PROMPT: Copy out the entries word for word, beginning with the first line and continuing through the line containing "Ctrl + Alt + E is". Leave the pictures out of your answer.

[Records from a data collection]
^^^^

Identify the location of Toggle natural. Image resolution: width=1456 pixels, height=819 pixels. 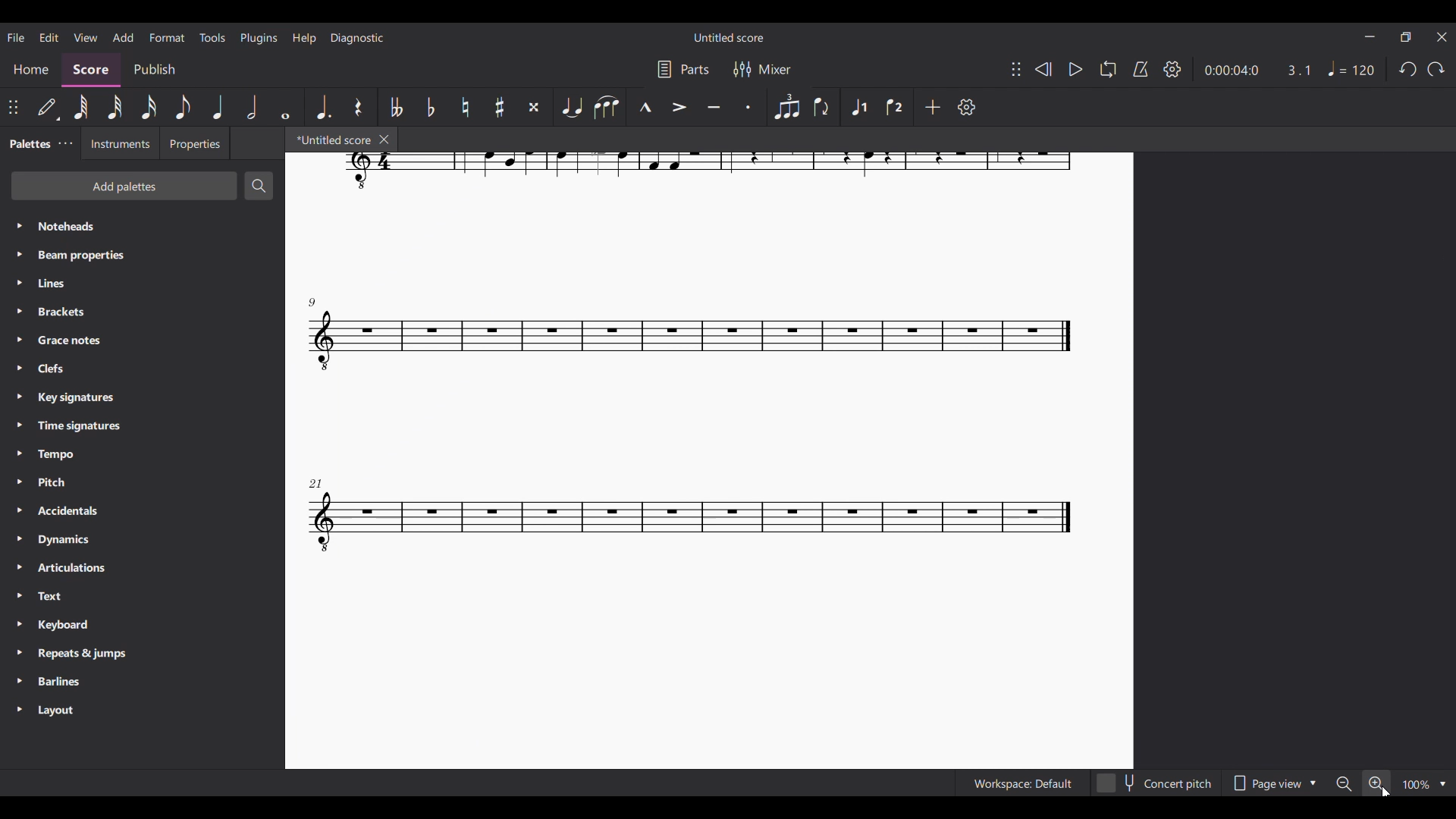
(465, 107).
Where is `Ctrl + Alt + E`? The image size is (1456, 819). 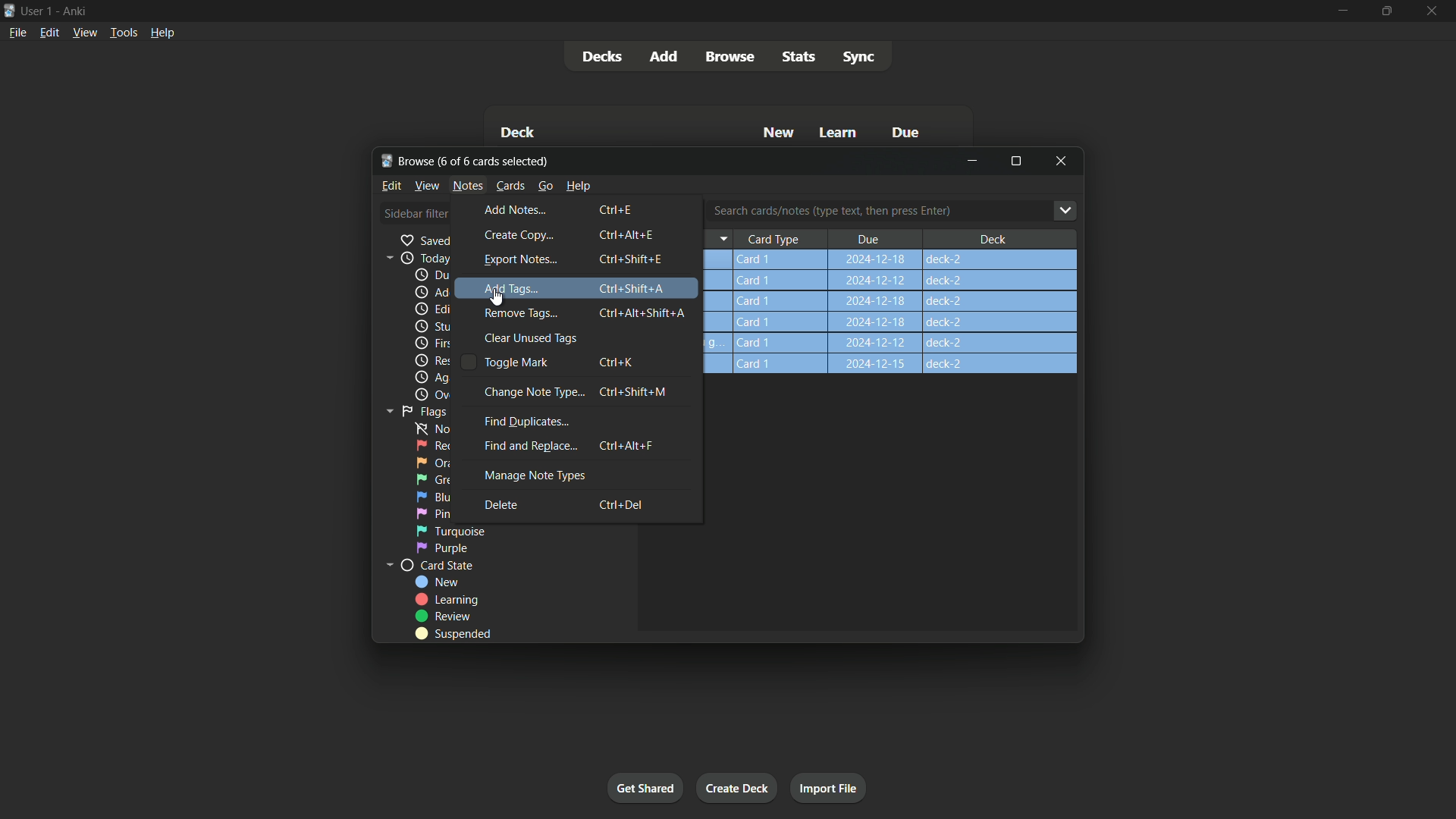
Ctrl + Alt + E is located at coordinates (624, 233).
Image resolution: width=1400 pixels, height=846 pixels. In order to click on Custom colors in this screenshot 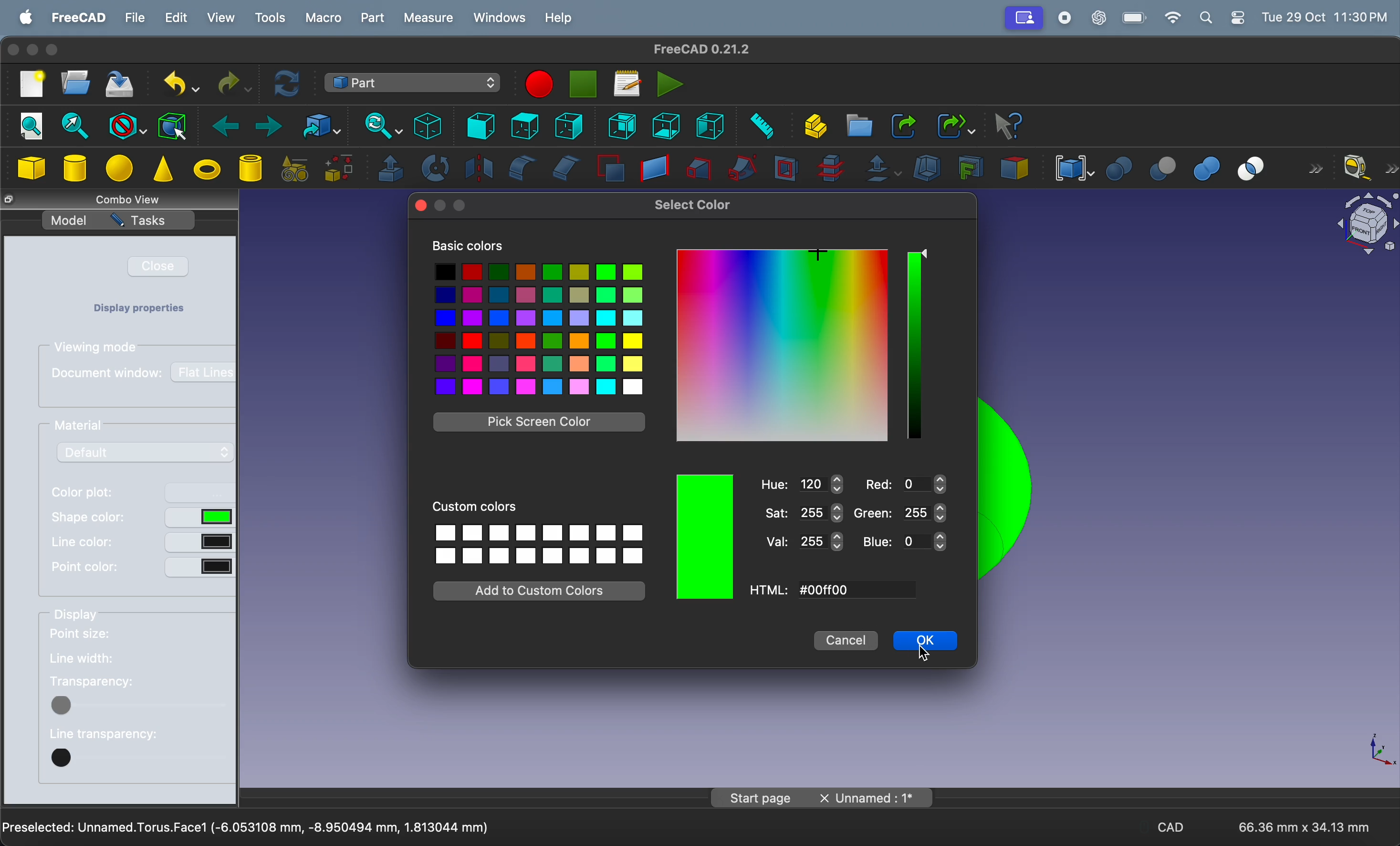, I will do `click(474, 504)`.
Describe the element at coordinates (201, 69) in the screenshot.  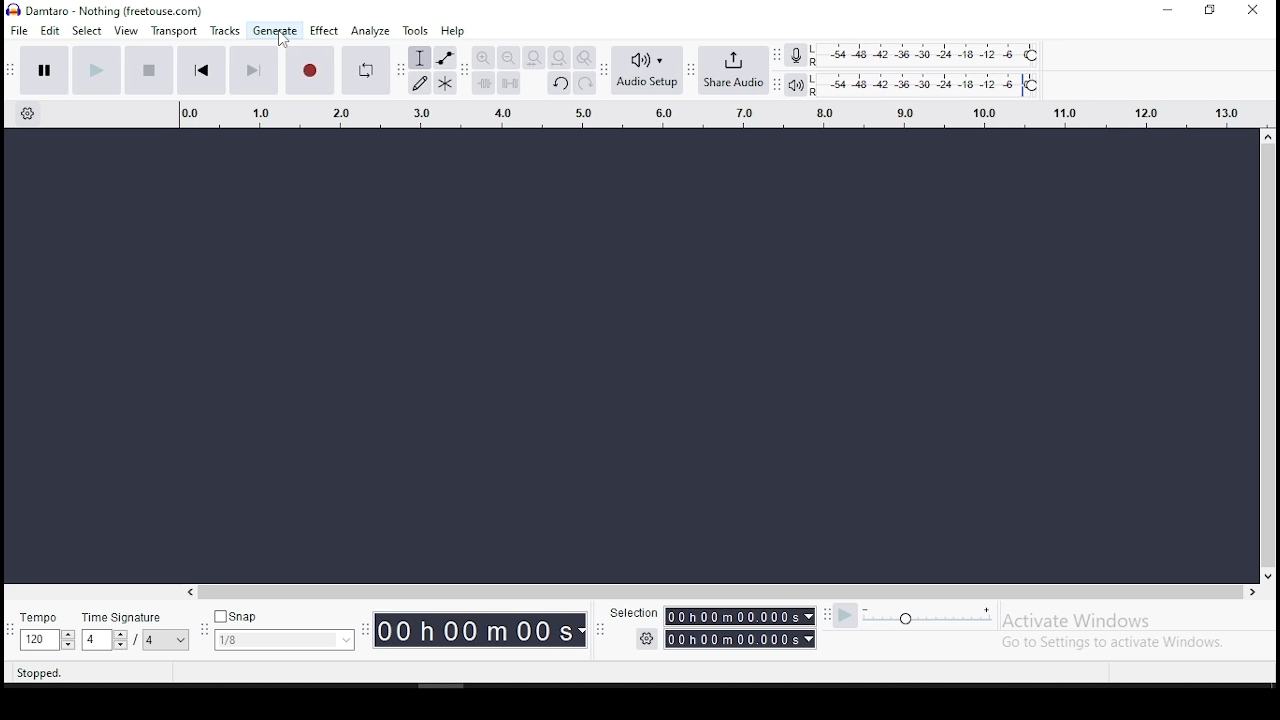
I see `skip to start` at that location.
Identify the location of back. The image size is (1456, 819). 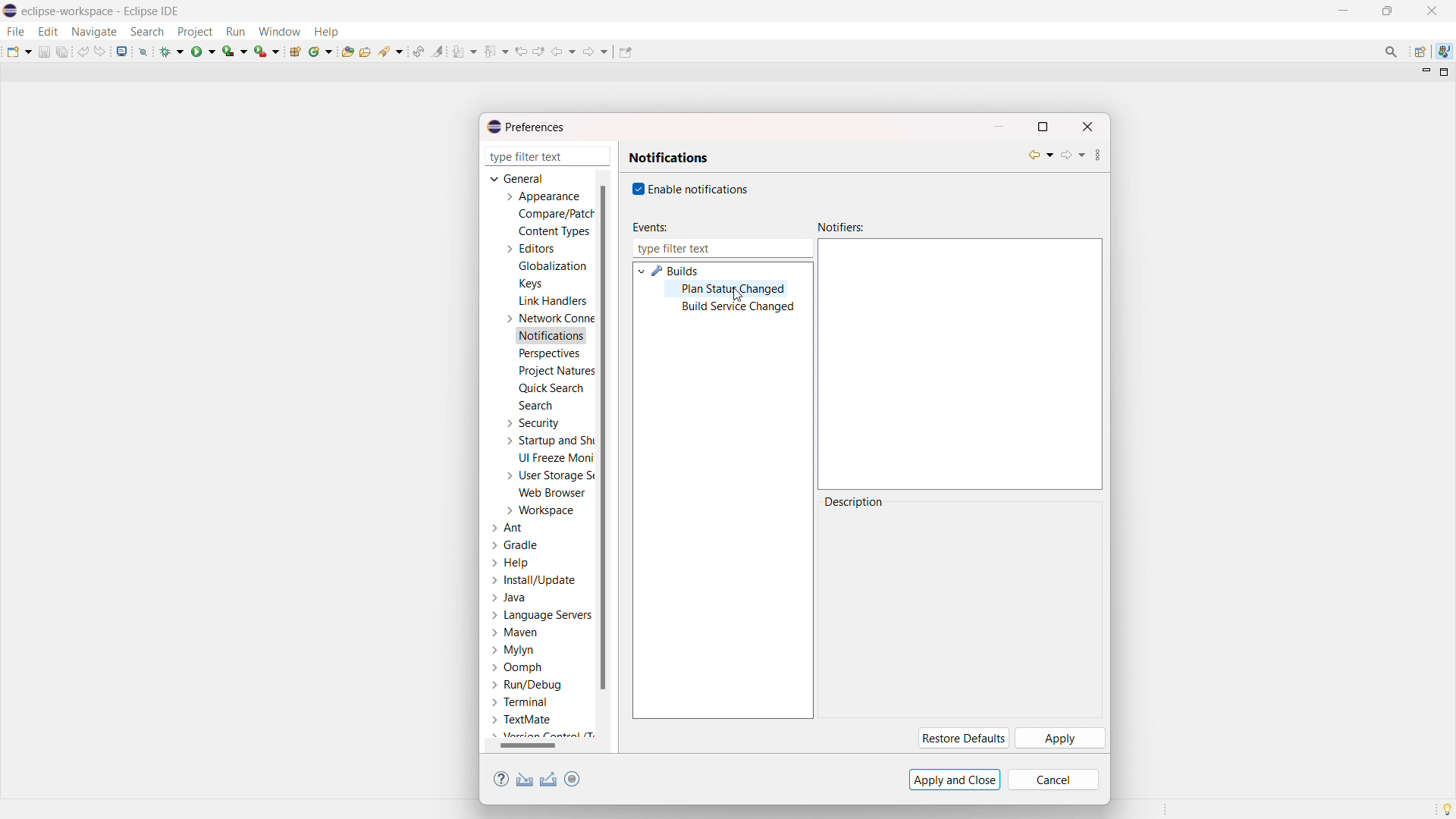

^^^^

COMPLETE RESPONSE:
Identify the location of Toggle natural. Image resolution: width=1456 pixels, height=819 pixels. 
(465, 107).
Where is `Ctrl + Alt + E`? The image size is (1456, 819). 
Ctrl + Alt + E is located at coordinates (624, 233).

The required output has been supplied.